## RECORDS
---

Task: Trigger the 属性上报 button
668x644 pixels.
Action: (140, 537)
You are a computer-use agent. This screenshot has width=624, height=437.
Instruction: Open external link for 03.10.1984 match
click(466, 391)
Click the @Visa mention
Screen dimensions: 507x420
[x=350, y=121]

---

## EXERCISE
Reproduce, word for word, all of the entries above.

## RESULT FOR THIS EXERCISE
Task: Trigger the 属性上报 button
668x644 pixels.
Action: (140, 537)
You are a computer-use agent. This screenshot has width=624, height=437.
Instruction: Open external link for 03.10.1984 match
click(466, 391)
Click the @Visa mention
Screen dimensions: 507x420
[x=350, y=121]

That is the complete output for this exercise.